§ **Selected text**
By G. Jeffrey MacDonald

Restoring and moving into one of the oldest homes in Salinas, California, was more than an adventure in historic architectural preservation for the Diocese of El Camino Real.

Relocating diocesan headquarters this year from upscale Seaside to hardscrabble downtown Salinas is also helping renew a neighborhood’s confidence and connect communities divided by disparities in wealth.

“It felt very Episcopal for us to restore an old home relative to this area and at the same time to be located across the street from two halfway houses for PTSD victims,” said the Rt. Rev. Mary Gray-Reeves, Bishop of El Camino Real. “To not be afraid to be here in this neighborhood was a very important witness for the rest of this community.”

A population of 150,000 makes Salinas a small city, but it grapples with big problems from gang violence to prostitution and poverty. The city sits on an invisible border and rival gangs wage turf wars for control of the methamphetamine trade. Signs of human struggle are never far from the new headquarters as homeless people walk the surrounding streets or lie down for a rest.

In 2014, the diocese invested $1.2 million in a year-long restoration of the 1896 Sargent House, in which John Steinbeck played as a child who grew up nearby. Known locally as “The Grand Old Lady of Salinas,” the 4,000-square-foot Victorian went from a cold, dark space to a bright, handicap-accessible one that now includes upstairs offices, an updated kitchen, a conference room, and a chapel.

This environment draws people from across a vast diocese to visit a neighborhood many would likely not enter otherwise. Such bridge-building marks a continuing challenge for the diocese. Its 45 congregations minister to a wide range of communities across a 200-mile stretch, from high-tech enclaves in Silicon Valley to poor rural farming towns in the Central Valley. Coming together as a diocese requires travel, intentionality, and commitment.

§ **Exercise**
Continue the article about the Diocese of El Camino Real's move to Salinas from the point where it stops.

§ **Information given**
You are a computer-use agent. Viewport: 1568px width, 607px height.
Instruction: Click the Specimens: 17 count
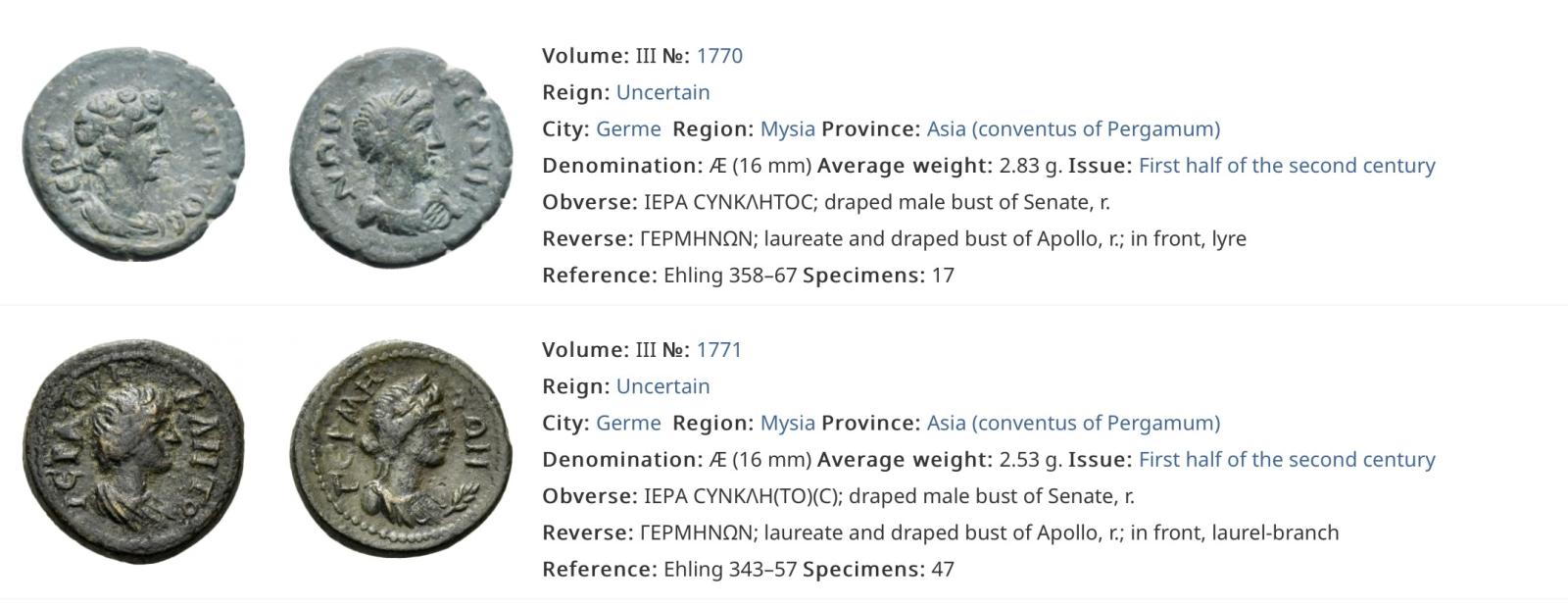878,276

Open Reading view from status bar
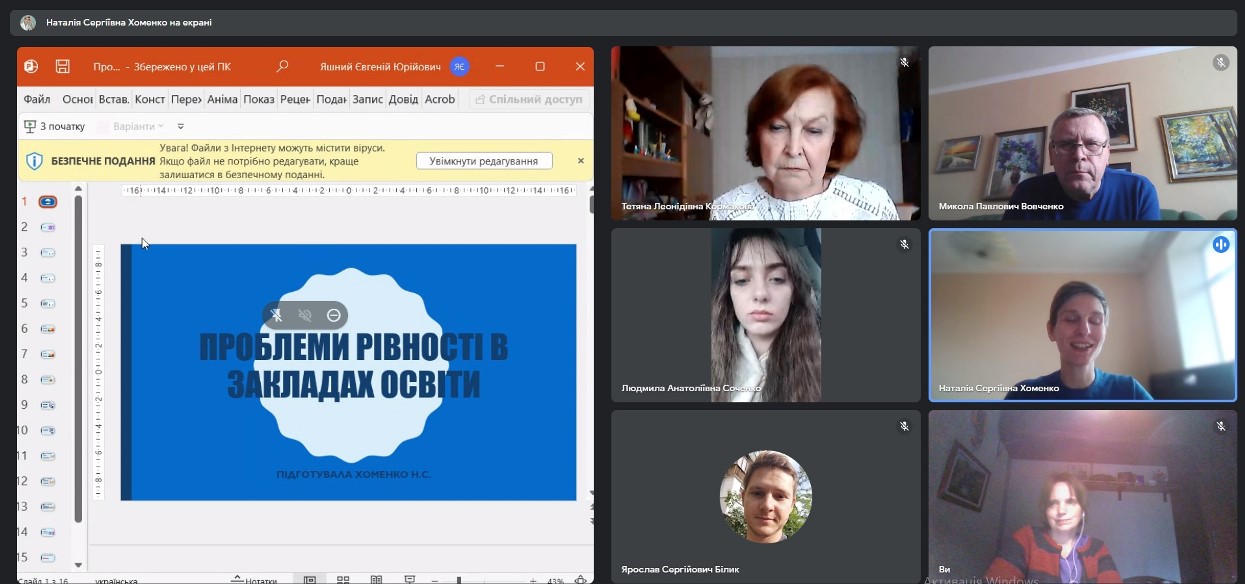(376, 579)
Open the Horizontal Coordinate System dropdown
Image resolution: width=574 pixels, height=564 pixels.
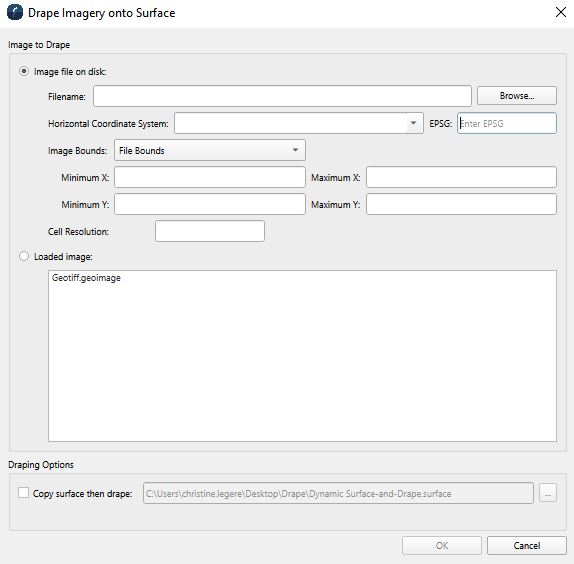(x=299, y=123)
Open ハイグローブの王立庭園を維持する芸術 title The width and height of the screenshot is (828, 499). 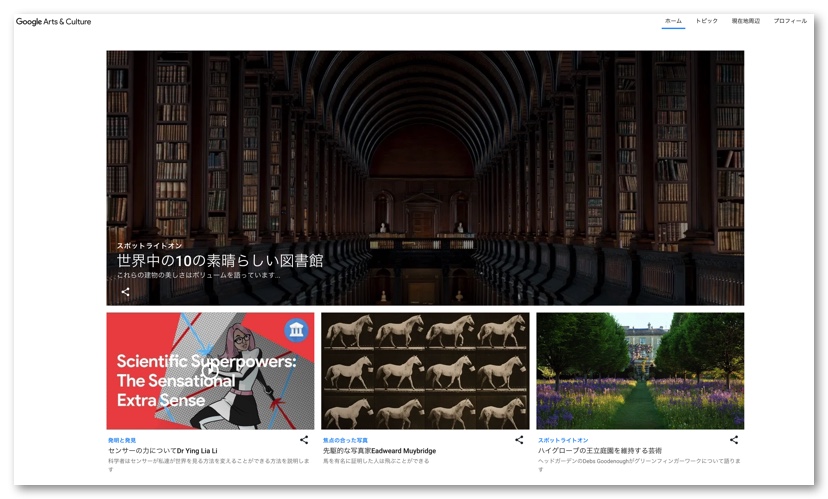tap(599, 451)
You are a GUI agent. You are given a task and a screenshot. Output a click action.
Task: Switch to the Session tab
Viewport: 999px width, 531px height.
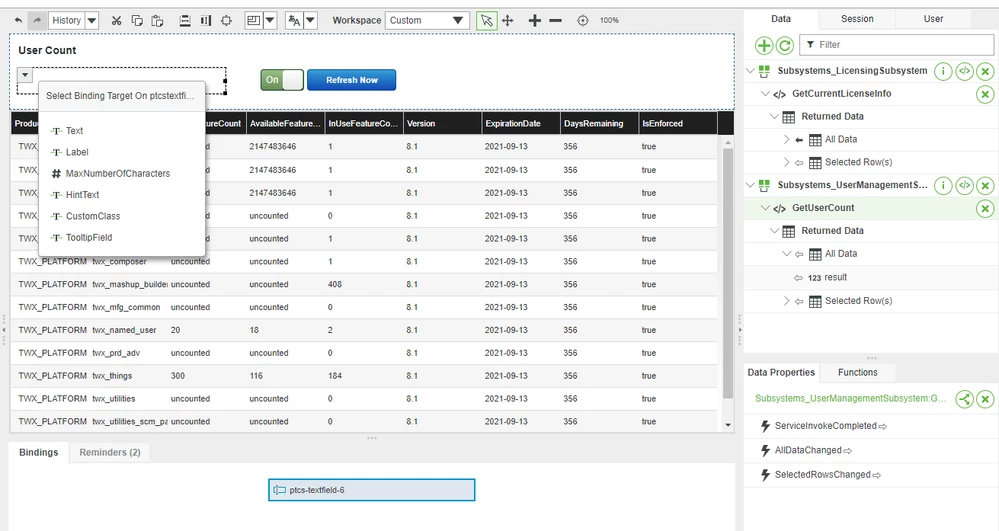(857, 19)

§ **Task output**
For such purposes, Episcopalians now have a centrally located headquarters, one that allows for new types of partnerships and hospitality. The diocese has opened Sargent House to the Monterey County Historical Society for meetings in the conference room. The chapel has become a place where domestic violence victims can come to pray between meetings at the district attorney’s offices located one block away.

“We do hope we can be a pastoral presence, particularly in the civic life, because we’re right there,” Gray-Reeves said.

The restoration already stands as a testament to the belief that Salinas has a bright future despite its challenges. Older, historic homes in the area often have not tended to be well-maintained or restored, Bishop Gray-Reeves said. Against that backdrop, the Sargent House restoration stands as an exception and a sign of hope.

“It is stimulating the restoration of some other homes,” Gray-Reeves said. “That is a very good thing for Salinas.”